(Stored data Opens)

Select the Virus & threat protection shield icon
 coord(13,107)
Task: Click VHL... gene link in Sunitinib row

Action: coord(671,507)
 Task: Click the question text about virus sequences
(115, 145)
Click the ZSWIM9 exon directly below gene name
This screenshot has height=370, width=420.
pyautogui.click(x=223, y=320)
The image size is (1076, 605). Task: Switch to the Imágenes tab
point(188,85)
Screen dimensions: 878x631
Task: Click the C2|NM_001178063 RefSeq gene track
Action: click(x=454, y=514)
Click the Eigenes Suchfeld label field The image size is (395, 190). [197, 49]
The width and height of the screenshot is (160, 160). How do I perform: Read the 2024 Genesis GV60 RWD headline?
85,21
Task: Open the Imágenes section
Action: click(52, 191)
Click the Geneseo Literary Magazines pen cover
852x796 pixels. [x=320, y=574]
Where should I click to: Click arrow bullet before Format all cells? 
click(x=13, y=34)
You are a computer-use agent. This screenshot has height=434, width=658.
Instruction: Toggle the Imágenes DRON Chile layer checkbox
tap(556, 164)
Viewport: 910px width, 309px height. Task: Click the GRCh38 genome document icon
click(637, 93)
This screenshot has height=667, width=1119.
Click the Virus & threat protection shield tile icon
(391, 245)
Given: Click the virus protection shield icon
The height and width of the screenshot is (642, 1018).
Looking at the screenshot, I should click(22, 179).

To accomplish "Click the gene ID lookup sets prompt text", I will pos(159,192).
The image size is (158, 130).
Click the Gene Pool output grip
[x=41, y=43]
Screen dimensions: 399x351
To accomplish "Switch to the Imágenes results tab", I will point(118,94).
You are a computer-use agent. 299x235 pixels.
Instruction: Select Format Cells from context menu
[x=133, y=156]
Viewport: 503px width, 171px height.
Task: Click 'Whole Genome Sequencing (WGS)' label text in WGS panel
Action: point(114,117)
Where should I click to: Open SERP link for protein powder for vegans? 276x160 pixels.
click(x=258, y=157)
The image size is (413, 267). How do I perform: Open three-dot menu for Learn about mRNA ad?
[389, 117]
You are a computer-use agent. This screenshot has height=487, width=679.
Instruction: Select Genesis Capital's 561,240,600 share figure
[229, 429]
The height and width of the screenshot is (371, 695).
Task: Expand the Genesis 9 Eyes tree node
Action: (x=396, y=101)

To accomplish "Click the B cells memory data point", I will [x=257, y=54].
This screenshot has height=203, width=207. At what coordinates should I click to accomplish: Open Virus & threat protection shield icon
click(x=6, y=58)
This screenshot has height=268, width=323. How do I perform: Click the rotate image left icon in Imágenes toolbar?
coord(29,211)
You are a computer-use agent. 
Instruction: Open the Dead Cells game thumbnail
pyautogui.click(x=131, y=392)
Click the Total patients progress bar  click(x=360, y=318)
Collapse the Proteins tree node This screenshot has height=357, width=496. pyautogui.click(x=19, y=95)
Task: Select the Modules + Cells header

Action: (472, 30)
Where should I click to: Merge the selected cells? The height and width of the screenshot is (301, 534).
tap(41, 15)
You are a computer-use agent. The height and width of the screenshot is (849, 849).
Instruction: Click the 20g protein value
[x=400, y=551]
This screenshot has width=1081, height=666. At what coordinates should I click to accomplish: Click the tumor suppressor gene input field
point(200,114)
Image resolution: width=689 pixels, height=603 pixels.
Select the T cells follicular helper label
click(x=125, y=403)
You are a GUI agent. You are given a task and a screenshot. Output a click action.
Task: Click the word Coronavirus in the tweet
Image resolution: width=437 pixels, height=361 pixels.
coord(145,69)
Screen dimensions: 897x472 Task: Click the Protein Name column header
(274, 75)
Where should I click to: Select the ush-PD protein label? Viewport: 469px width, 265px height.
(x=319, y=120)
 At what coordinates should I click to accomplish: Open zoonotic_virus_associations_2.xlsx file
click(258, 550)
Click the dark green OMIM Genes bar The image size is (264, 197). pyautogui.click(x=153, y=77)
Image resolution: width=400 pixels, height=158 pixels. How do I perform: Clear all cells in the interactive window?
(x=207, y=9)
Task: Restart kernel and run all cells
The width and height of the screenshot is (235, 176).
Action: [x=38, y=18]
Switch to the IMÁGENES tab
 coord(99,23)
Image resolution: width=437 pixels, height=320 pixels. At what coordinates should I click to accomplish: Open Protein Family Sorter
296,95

(Stored data Closes)

Each record above is to be reproduced exactly, in full.

Select the Virus & threat protection shield icon
 coord(13,107)
Task: Click VHL... gene link in Sunitinib row

Action: coord(671,507)
 Task: Click the question text about virus sequences
(115, 145)
Click the ZSWIM9 exon directly below gene name
This screenshot has height=370, width=420.
pyautogui.click(x=223, y=320)
The image size is (1076, 605). Task: Switch to the Imágenes tab
point(188,85)
Screen dimensions: 878x631
Task: Click the C2|NM_001178063 RefSeq gene track
Action: click(x=454, y=514)
Click the Eigenes Suchfeld label field The image size is (395, 190). [197, 49]
The width and height of the screenshot is (160, 160). How do I perform: Read the 2024 Genesis GV60 RWD headline?
85,21
Task: Open the Imágenes section
Action: click(52, 191)
Click the Geneseo Literary Magazines pen cover
852x796 pixels. [x=320, y=574]
Where should I click to: Click arrow bullet before Format all cells? 
click(x=13, y=34)
You are a computer-use agent. This screenshot has height=434, width=658.
Instruction: Toggle the Imágenes DRON Chile layer checkbox
tap(556, 164)
Viewport: 910px width, 309px height. Task: Click the GRCh38 genome document icon
click(637, 93)
This screenshot has height=667, width=1119.
Click the Virus & threat protection shield tile icon
(391, 245)
Given: Click the virus protection shield icon
The height and width of the screenshot is (642, 1018).
Looking at the screenshot, I should click(22, 179).

To accomplish "Click the gene ID lookup sets prompt text", I will pos(159,192).
The image size is (158, 130).
Click the Gene Pool output grip
[x=41, y=43]
Screen dimensions: 399x351
To accomplish "Switch to the Imágenes results tab", I will point(118,94).
You are a computer-use agent. 299x235 pixels.
Instruction: Select Format Cells from context menu
[x=133, y=156]
Viewport: 503px width, 171px height.
Task: Click 'Whole Genome Sequencing (WGS)' label text in WGS panel
Action: point(114,117)
Where should I click to: Open SERP link for protein powder for vegans? 276x160 pixels.
click(x=258, y=157)
The image size is (413, 267). How do I perform: Open three-dot menu for Learn about mRNA ad?
[389, 117]
You are a computer-use agent. This screenshot has height=487, width=679.
Instruction: Select Genesis Capital's 561,240,600 share figure
[229, 429]
The height and width of the screenshot is (371, 695).
Task: Expand the Genesis 9 Eyes tree node
Action: (x=396, y=101)

To accomplish "Click the B cells memory data point", I will [x=257, y=54].
This screenshot has height=203, width=207. At what coordinates should I click to accomplish: Open Virus & threat protection shield icon
click(x=6, y=58)
This screenshot has height=268, width=323. How do I perform: Click the rotate image left icon in Imágenes toolbar?
coord(29,211)
You are a computer-use agent. 
Instruction: Open the Dead Cells game thumbnail
pyautogui.click(x=131, y=392)
Click the Total patients progress bar  click(x=360, y=318)
Collapse the Proteins tree node This screenshot has height=357, width=496. pyautogui.click(x=19, y=95)
Task: Select the Modules + Cells header

Action: (472, 30)
Where should I click to: Merge the selected cells? The height and width of the screenshot is (301, 534).
tap(41, 15)
You are a computer-use agent. The height and width of the screenshot is (849, 849).
Instruction: Click the 20g protein value
[x=400, y=551]
This screenshot has width=1081, height=666. At what coordinates should I click to accomplish: Click the tumor suppressor gene input field
point(200,114)
Image resolution: width=689 pixels, height=603 pixels.
Select the T cells follicular helper label
click(x=125, y=403)
You are a GUI agent. You are given a task and a screenshot. Output a click action.
Task: Click the word Coronavirus in the tweet
Image resolution: width=437 pixels, height=361 pixels.
coord(145,69)
Screen dimensions: 897x472 Task: Click the Protein Name column header
(274, 75)
Where should I click to: Select the ush-PD protein label? Viewport: 469px width, 265px height.
(x=319, y=120)
 At what coordinates should I click to accomplish: Open zoonotic_virus_associations_2.xlsx file
click(258, 550)
Click the dark green OMIM Genes bar The image size is (264, 197). pyautogui.click(x=153, y=77)
Image resolution: width=400 pixels, height=158 pixels. How do I perform: Clear all cells in the interactive window?
(x=207, y=9)
Task: Restart kernel and run all cells
The width and height of the screenshot is (235, 176).
Action: [x=38, y=18]
Switch to the IMÁGENES tab
 coord(99,23)
Image resolution: width=437 pixels, height=320 pixels. At what coordinates should I click to accomplish: Open Protein Family Sorter
296,95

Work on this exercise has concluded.